Re the comments above. Algebraic geometry and the Langland's philosophy are not subfields of number theory.

Finally, the Wikipedia article in not a good guide for what should go here. It is tremendously oversimplified and contains numerous inaccuracies as does the article on the Chinese Remainder Theorem. William Hart 07:27, 6 July 2007 (CDT)

I think, that "Problems solved and unsolved" must be only "Problems", and this must be subpage (not subsection). What do you think, about this? Veselin Vavrek 04:02, 8 January 2008 (CST)

I think an essential feature of number theory that separates it from other branches mathematics is the availability of accessible unsolved problems. I believe that this needs to come through in the main number theory page, through a few examples. The article should not purport to give a comprehensive list of unsolved problems, and I agree that a deeper discussion of the types of major open problems deserves its own pageBarry R. Smith 18:48, 20 November 2008 (UTC)

Difficulty Level

I believe that some of the article, as written, is too sophisticated for the number theory main page, being more suitable for an "Advanced" subpage. We should probably discuss what general topics can be discussed on the main page, and which are too sophisticated for it.

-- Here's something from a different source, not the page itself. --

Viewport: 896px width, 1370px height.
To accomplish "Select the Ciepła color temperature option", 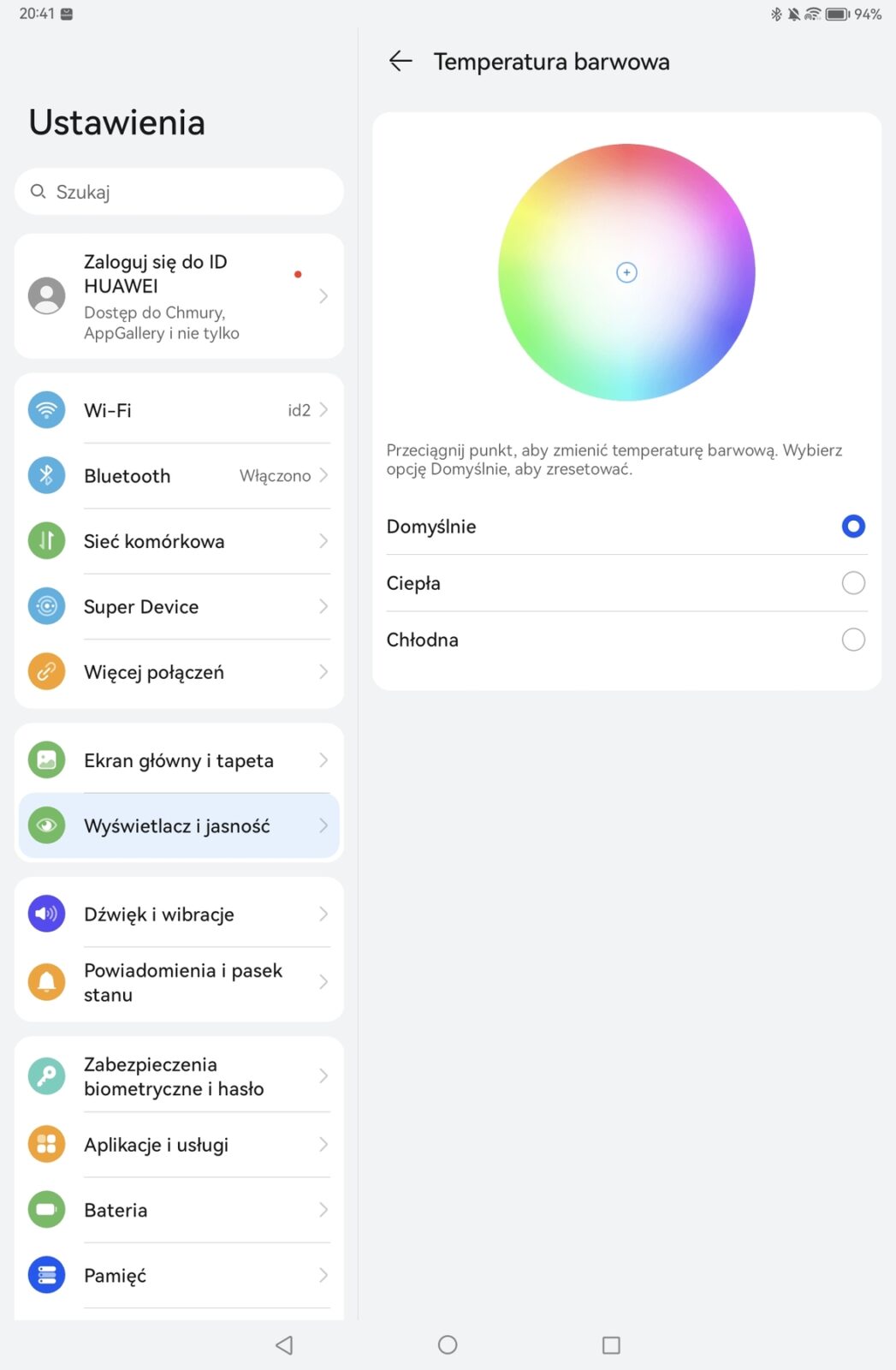I will (626, 583).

This is a thought. At the same time, we are faced with the following issue: we have to describe both what number theory has been historically, and what number theory has been for the last two hundred years. We can discuss Diophantus and Euclid at a level understood by all, but it will be hard to explain what number theory is nowadays without using some technical terms.
One solution - rather than scrapping the "subfields" section - would be simply to complete the historical section, with special attention to the late eighteenth century and the nineteenth century (which I haven't done at all myself yet). This would be a very good point at which to explain, for example, how algebraic numbers were first used and why ideal numbers and ideals were first introduced. (Note, however, that the current "algebraic number theory" section consists largely of exactly such an introduction.)

For instance, I think the average university educated person has trouble grasping the concept of algebraic numbers, probably never having heard the words together before.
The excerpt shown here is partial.